Vietnamese Pickled Mustard Greens (Mom’s style)

When Mom was still alive, she used to tell me, “Being a girl without knowing how to pickle mustard greens is very bad.” Therefore I learned this recipe from my mother and this experience has been following me for 40 years. Every time I cook a dish which is my mom’s speciality food, it reminds me of many memories about her. Later on, some aunties from Ky Anh district, Ha Tinh provine came to visit me and made this dish more delicious and turn sour faster by adding bean sprouts. (contributed by Bich Hoa)

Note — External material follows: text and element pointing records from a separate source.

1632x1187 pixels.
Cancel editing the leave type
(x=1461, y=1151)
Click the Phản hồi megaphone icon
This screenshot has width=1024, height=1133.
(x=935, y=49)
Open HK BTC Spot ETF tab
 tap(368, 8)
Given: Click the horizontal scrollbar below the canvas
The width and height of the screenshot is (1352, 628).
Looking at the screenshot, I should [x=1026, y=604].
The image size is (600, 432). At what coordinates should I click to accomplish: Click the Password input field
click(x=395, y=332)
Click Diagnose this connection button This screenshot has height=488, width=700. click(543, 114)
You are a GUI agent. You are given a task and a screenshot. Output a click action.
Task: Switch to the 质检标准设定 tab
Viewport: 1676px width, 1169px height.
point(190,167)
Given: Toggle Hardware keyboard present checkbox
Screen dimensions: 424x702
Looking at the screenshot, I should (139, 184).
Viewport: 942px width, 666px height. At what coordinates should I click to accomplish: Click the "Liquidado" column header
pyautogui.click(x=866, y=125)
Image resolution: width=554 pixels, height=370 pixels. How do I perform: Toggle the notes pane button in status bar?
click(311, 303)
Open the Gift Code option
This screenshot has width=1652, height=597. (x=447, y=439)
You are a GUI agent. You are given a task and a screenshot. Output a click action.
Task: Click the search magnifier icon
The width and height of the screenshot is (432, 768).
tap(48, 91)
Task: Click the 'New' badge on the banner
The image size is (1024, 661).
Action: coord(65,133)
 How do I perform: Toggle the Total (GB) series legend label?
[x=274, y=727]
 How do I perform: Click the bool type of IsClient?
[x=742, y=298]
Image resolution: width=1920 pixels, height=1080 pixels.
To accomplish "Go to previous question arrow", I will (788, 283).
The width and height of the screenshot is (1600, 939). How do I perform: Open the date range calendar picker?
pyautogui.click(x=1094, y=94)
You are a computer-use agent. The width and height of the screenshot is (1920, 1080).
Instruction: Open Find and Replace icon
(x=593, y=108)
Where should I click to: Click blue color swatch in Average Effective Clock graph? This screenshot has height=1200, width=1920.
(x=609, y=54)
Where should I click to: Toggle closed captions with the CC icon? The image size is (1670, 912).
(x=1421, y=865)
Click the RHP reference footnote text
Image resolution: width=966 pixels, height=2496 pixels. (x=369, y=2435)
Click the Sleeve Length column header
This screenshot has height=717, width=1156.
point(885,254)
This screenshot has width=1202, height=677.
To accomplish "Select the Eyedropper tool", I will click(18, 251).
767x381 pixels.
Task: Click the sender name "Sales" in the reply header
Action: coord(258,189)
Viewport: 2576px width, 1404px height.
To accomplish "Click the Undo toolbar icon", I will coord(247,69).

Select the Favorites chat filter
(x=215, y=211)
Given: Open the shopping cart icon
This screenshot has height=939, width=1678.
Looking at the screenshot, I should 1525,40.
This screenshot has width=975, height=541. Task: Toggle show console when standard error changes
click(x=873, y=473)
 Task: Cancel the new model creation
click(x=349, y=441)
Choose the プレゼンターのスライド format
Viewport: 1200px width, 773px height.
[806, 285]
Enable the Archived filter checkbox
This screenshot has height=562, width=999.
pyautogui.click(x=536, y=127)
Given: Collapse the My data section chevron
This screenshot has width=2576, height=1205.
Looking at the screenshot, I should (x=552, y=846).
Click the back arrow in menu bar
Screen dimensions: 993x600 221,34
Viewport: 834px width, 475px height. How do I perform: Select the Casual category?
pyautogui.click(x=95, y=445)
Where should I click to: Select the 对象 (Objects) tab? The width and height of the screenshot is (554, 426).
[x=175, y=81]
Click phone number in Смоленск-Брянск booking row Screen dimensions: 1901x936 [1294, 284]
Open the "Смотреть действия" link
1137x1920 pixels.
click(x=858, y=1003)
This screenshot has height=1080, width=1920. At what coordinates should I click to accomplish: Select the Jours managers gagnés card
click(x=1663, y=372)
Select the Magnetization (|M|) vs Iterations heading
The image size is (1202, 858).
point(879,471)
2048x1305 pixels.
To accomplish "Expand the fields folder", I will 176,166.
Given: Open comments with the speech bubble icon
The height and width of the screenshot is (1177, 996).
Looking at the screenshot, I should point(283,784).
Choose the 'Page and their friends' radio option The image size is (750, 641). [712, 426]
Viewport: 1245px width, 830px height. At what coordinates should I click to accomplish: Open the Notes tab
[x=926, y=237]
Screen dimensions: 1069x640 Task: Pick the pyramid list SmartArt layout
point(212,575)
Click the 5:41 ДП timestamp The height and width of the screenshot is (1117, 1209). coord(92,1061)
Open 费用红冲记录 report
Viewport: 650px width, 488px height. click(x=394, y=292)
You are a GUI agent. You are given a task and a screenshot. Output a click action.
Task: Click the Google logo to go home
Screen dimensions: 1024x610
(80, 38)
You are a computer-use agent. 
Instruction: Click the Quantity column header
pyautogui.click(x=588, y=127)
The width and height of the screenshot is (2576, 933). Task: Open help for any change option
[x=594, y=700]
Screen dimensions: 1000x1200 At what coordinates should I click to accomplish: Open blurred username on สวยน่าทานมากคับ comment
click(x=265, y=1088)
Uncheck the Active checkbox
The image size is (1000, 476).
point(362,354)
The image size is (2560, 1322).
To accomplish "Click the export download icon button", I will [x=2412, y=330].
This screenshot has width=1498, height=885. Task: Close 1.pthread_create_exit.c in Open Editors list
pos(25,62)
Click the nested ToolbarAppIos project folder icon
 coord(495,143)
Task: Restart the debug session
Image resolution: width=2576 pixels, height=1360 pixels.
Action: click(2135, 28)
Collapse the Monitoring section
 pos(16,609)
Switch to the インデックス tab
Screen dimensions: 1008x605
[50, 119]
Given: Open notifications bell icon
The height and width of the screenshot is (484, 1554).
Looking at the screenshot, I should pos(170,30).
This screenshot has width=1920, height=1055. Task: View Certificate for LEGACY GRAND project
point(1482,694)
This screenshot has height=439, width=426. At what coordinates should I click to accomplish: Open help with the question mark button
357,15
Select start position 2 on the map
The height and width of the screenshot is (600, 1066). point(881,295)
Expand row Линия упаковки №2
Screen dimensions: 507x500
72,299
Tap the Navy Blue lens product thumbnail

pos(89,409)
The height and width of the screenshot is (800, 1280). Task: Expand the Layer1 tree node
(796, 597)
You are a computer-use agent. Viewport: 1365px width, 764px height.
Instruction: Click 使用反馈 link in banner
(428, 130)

Vietnamese Pickled Mustard Greens (Mom’s style)
When Mom was still alive, she used to tell me, “Being a girl without knowing how to pickle mustard greens is very bad.” Therefore I learned this recipe from my mother and this experience has been following me for 40 years. Every time I cook a dish which is my mom’s speciality food, it reminds me of many memories about her. Later on, some aunties from Ky Anh district, Ha Tinh provine came to visit me and made this dish more delicious and turn sour faster by adding bean sprouts. (contributed by Bich Hoa)
Steps
- 1
Wash the mustard greens well then dry them in the sun until shrunk.
- 2
Cut the greens into 2 cm pieces.
- 3
Thinly slice shallots and ginger. The trick is the more shallots the faster it turns sour. Shallots can be replaced by spring onions (scallions).
- 4
Mix sugar, salt, shallots and ginger into the mustard greens.
- 5
Pour the rice water and warm boiling water into a large bowl. According to my mom, using rice water to pickle mustard greens can make the greens turn yellow and sour more quickly.
- 6
Put the mustard greens into the warm water bowl.
- 7
Use a bamboo knitting sheet to compress and pebbles on top to weight down the greens in order to make them crunchy and not absorb the water. In 1992, Mom visited HCMC and my whole family had a trip to Vung Tau. While swimming in the sea, Mom saw some beautiful big smooth pebbles. She, then, took some saying, "these are perfect for compressing the mustard greens when we pickle them. Then she wrapped some pebbles and took them back to Son Tay and I also took 2. Here they are.
- 8
The mustard greens are edible after 24 hours but they are still spicy. However, they will be aromatic, yellow and sour after 48 hours. Boiled pork is wonderful to be paired with mustard greens.
- 9
After 3 days, we can use these pickled mustard greens to cook soup with pork spare ribs, fish or it will be awesome to stir-fry with eggs to serve with hot rice.